İşin profesyonelliğe dönüşü nasıl gerçekleşti?
- Final sınavından sonra Haldun Dormen beni koridorda yakalayıp onun ekibine katılmamı istedi. 10 dakika sonra Yıldız Kenter aynı şeyi istedi. 5 sene Dormen Tiyatrosu’nda görev aldım. Sonra bırakmak istedim çünkü herhangi bir kurumda uzun süre olmayı sevmiyorum. Başka şeyler denemem gerekiyordu ve ayrıldım. O sırada "Bir Demet Tiyatro" başlamıştı, çok keyifli bir deneyim oldu. 2000 yılına kadar sürdü. Bu arada Kenter Tiyatrosu’na da girdim ama ne yazık ki Yıldız Kenter’le oynayamadım.
"Bir Demet Tiyatro"daki Mücver Abla’yı herkes çok sevdi. O karakteri unutturabilecek misiniz?
- Unutturmam gerekmez, tam tersi hatırlanması çok hoşuma gider. Ama tabii ki onun kadar hatırlanacak, onun kadar sevilecek bir şey daha yapmam lazım. Zaten sonra "7 Numara" diye çok sevilen bir iş yaptım, 3 sezon devam etti. Oradaki de en az Mücver kadar sevdiğim bir karakterdi.

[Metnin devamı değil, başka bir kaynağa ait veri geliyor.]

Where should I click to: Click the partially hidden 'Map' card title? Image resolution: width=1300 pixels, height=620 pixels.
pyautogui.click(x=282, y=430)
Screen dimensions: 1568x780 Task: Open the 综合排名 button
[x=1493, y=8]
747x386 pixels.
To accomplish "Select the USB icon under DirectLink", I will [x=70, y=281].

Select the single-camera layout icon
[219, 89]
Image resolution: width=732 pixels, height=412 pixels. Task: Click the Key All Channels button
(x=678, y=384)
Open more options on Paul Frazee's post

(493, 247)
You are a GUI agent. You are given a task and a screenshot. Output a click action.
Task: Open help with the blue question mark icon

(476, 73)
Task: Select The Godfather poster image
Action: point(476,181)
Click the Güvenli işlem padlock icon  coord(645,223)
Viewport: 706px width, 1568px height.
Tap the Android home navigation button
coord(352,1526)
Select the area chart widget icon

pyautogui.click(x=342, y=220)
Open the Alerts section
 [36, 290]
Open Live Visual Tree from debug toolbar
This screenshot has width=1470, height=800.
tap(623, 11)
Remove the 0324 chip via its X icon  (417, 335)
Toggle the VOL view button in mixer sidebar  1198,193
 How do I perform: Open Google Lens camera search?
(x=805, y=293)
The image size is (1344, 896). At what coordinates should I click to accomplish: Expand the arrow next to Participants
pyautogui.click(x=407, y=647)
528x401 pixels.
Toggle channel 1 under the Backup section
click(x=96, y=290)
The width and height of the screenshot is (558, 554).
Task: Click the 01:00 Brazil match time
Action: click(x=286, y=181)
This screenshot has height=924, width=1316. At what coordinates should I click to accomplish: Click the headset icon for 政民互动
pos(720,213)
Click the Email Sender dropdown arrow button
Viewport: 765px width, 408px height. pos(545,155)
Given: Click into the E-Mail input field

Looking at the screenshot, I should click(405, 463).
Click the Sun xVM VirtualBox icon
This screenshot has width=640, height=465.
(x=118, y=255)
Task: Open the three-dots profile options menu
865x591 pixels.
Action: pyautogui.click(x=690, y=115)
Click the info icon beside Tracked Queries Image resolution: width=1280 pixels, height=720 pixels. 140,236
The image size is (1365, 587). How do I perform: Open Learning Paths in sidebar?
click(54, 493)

- "Hep" kelimesiyle başlayan bütün cümlelerden rahatsız oluyorum. Zaten Mücver ile beraber hep öyle düşünüldü. Ondan kaçmak imkansız oldu. Mücver’in yaşı, kılığı, tavrı, konuşması onun yaşını yüksek gösteriyordu. O zamanlar 27 yaşında olmama rağmen, sürekli 40-45 yaşında komik kadın rolleri teklif edilirdi, çok üzülürdüm.
Yeni projeler var mı?
- 13 Ağustos’ta ilk kez Harbiye Açıkhava’da sahneleyeceğimiz bir rock müzikaller kolajımız var. Ben süpervizörlüğünü yapıyorum. 5 rock müzisyenimiz var; Pamela, Ogün Sanlısoy, Hayko Cepkin, Özge Fışkın ve Demir Demirkan... 5 de müzikal sanatçımız var; Barış Berker, Onur Turan, Sitare Bilge, Ayça Varlıer ve Demet Evgar. Bu arada bir televizyon filmi çektim, ismi "Minnoş". Ayrıca Serdar Akar’ın yöneteceği bir dizide rol alacağım. 1897’den başlayacak ve I. Dünya Savaşı’na kadar yol alacak tarihi bir dizi... Orada Erdal Özyağcılar’la başrol oynayacağım. Çok güzel bir rol. 15 Ağustos-15 Eylül arası Saraybosna’da kalacağız.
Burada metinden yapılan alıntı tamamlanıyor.